To relinquish that belief could mean watching a dream die.
But what I also know is that my perceptions are inherently skewed. Right now, I don't know that I can trust them, and that means I can't trust myself. Historically I have placed my trust in the people who least deserve or respect it, and that has shredded my heart time and again. While I may know in my head that these patterns are unhealthy, I don't have the skill set to be able to approach it or think about it in any other way.
Part of me feels like I'm starting all over again, going back to the beginning of this crazy journey I've been on for more than three years. But the truth is that I am light years from where I was then; this is a new milestone on my path that just happens to look a lot like ones I've seen before. There's a weird sense of emotional déjà vu.

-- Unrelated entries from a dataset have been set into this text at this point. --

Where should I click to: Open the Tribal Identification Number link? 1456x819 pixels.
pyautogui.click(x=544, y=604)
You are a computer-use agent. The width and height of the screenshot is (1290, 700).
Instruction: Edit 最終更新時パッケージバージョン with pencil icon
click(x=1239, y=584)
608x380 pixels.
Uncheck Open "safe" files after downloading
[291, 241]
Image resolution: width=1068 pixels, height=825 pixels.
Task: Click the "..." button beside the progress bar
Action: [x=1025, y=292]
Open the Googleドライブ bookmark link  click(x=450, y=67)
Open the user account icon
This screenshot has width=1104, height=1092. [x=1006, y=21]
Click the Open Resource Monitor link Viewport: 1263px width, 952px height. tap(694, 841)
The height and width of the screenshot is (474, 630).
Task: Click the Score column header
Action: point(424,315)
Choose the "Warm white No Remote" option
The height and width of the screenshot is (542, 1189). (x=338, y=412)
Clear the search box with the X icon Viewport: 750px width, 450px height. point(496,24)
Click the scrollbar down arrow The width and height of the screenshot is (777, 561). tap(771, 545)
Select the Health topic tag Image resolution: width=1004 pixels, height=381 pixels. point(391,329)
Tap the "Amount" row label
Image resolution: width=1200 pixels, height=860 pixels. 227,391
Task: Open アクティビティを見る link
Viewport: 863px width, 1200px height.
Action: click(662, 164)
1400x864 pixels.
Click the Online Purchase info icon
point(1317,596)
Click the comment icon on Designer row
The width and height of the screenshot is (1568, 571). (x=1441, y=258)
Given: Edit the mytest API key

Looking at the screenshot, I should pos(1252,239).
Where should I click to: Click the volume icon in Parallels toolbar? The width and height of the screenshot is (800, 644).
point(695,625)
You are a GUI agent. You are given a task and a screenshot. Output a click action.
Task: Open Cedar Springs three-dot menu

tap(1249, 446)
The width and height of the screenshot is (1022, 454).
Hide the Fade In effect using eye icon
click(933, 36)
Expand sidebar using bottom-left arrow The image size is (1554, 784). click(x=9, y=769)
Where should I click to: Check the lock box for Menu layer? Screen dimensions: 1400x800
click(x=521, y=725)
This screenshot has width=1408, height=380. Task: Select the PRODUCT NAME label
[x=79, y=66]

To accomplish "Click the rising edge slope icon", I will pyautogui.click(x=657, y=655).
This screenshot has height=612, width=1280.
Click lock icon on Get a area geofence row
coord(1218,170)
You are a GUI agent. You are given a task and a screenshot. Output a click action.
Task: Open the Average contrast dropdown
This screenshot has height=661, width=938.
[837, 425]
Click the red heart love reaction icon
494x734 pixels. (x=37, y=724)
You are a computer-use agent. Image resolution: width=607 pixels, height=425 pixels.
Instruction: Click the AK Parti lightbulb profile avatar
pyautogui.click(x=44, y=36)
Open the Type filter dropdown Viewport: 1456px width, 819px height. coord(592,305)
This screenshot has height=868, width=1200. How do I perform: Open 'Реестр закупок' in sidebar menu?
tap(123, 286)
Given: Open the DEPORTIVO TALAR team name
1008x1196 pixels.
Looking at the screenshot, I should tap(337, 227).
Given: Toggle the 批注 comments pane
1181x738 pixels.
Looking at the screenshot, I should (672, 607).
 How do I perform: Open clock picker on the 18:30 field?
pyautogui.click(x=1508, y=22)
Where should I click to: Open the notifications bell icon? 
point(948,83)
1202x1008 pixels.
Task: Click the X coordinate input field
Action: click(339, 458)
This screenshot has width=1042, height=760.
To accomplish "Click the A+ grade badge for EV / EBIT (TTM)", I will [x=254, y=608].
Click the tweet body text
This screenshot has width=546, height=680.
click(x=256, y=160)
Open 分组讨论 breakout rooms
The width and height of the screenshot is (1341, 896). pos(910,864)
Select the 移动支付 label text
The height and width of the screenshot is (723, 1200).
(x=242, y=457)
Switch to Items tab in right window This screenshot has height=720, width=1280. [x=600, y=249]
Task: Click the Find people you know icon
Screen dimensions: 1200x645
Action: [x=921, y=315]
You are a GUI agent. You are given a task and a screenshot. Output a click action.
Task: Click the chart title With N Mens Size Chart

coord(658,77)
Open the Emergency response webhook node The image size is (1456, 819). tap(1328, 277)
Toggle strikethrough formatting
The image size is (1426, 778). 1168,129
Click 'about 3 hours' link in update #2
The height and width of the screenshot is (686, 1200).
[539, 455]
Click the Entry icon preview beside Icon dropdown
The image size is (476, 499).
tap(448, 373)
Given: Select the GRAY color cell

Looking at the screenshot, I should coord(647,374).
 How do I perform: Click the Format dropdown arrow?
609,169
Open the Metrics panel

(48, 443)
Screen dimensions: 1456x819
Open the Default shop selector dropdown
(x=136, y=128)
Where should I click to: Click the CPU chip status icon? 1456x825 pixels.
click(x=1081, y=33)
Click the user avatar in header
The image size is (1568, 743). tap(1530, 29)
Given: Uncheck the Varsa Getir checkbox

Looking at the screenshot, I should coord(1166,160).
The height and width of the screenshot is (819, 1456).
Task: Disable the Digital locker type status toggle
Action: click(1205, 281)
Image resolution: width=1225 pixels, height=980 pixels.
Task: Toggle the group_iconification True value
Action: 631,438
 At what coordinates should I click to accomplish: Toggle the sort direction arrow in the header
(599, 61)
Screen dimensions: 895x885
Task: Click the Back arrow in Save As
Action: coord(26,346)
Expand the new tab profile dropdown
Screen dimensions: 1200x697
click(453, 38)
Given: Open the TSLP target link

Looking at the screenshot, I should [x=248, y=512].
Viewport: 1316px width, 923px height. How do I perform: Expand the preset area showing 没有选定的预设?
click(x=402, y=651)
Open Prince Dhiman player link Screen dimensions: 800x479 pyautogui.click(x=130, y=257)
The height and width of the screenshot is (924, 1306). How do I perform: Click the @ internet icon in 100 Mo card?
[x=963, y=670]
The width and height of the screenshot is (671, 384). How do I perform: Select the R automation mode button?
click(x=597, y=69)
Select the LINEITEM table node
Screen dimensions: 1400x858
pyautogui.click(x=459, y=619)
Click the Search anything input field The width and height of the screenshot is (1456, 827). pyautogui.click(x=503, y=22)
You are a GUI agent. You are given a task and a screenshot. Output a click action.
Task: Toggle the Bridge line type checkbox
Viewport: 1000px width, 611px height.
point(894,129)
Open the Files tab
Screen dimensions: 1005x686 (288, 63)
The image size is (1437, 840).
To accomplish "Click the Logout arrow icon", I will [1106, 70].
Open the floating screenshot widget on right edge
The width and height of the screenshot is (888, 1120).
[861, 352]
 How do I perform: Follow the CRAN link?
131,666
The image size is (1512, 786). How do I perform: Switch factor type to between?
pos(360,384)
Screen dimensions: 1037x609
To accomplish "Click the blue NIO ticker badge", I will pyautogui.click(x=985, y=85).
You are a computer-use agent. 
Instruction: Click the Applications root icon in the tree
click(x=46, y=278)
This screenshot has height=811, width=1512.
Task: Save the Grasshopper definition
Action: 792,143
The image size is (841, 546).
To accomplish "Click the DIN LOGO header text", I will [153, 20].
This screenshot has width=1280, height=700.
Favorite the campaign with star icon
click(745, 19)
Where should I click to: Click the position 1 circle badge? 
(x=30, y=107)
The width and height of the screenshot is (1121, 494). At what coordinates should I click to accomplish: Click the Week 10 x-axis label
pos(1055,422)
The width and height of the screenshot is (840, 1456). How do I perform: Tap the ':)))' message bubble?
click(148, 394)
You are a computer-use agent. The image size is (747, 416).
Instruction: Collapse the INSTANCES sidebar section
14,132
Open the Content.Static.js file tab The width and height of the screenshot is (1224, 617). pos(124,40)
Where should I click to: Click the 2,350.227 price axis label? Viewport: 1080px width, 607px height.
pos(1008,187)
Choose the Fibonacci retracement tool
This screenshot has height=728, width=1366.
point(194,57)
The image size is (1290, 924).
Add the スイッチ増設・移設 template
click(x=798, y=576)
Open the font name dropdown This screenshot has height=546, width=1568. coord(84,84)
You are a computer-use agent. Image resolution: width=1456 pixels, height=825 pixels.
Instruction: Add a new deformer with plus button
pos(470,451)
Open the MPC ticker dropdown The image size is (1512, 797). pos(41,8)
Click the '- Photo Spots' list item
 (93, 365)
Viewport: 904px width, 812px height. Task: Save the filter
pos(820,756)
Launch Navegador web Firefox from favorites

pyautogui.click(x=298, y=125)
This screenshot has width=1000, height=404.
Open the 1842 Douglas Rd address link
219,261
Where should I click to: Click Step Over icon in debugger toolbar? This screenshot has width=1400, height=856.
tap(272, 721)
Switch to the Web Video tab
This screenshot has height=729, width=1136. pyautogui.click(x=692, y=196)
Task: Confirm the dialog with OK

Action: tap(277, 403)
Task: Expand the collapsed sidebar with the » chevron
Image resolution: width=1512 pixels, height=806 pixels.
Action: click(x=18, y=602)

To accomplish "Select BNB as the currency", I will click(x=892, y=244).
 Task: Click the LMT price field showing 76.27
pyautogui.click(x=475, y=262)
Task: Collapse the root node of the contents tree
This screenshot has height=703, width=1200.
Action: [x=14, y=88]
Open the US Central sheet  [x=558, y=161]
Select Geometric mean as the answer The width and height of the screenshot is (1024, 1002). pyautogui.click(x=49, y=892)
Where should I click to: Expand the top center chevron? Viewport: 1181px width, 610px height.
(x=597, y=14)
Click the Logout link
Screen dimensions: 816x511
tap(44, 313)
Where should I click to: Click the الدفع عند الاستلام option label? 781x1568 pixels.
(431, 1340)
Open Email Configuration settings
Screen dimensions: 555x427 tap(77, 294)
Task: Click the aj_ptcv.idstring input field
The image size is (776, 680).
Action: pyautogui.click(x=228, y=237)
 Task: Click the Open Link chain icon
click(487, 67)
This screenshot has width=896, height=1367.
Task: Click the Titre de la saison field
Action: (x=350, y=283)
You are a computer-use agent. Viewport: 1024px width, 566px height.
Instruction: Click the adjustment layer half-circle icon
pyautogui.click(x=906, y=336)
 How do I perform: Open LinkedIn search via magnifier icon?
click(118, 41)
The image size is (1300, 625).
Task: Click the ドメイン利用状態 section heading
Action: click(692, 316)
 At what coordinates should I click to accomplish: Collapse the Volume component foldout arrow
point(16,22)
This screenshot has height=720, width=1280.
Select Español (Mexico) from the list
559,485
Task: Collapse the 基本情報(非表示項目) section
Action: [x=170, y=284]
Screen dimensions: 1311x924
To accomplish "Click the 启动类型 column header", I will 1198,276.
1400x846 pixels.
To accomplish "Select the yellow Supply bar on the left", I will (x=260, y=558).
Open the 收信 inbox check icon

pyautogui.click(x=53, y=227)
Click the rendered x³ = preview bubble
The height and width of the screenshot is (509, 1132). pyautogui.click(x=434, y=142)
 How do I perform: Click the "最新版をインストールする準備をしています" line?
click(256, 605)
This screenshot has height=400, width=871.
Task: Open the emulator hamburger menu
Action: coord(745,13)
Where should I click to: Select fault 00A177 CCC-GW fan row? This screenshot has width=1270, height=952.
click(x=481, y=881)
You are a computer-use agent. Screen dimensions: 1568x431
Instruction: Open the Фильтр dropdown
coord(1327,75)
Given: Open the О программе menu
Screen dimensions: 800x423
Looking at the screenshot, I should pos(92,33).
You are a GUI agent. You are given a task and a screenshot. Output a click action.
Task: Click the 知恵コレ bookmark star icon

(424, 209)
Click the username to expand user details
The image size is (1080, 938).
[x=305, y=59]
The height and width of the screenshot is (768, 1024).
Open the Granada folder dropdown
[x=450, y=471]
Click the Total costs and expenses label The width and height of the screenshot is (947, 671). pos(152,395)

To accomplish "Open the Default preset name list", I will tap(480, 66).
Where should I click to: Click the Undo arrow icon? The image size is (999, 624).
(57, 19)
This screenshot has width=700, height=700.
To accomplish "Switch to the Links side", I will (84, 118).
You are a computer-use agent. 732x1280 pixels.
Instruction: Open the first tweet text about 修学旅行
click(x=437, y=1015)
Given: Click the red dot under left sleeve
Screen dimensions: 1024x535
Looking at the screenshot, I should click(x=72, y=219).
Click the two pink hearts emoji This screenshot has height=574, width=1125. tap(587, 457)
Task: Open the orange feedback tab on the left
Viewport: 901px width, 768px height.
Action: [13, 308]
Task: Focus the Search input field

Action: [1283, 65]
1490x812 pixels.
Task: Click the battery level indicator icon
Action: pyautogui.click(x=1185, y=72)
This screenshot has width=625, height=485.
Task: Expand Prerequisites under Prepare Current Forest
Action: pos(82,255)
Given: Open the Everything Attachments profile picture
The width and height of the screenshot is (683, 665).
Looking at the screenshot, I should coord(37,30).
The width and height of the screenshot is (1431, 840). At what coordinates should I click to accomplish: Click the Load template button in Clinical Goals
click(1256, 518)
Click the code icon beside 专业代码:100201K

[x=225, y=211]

So I'll work with my therapist to gain the tools I need to form more secure attachments and to stop attracting fragile cats. As much as I love them and want to care for them, they'll never be able to love me back or care for me in the ways that I need. They're just as maladaptive as I am.
La Bruja went on to say this:
Stephanie, take it from me-- you CAN deal with all of that, past damage does NOT have to define you forever, and once you have addresses these issues in your own life, you simply will not see these men anymore (nor will they see you), and you will start noticing an entirely different type of person, one who wants to have a good relationship with a nice, beautiful, intelligent woman.
And he'll amuse the living daylights out of you by marveling from time to time about how it is that you're still available.
I'll take your word for it, my wonderful friend. God knows I can't trust my own.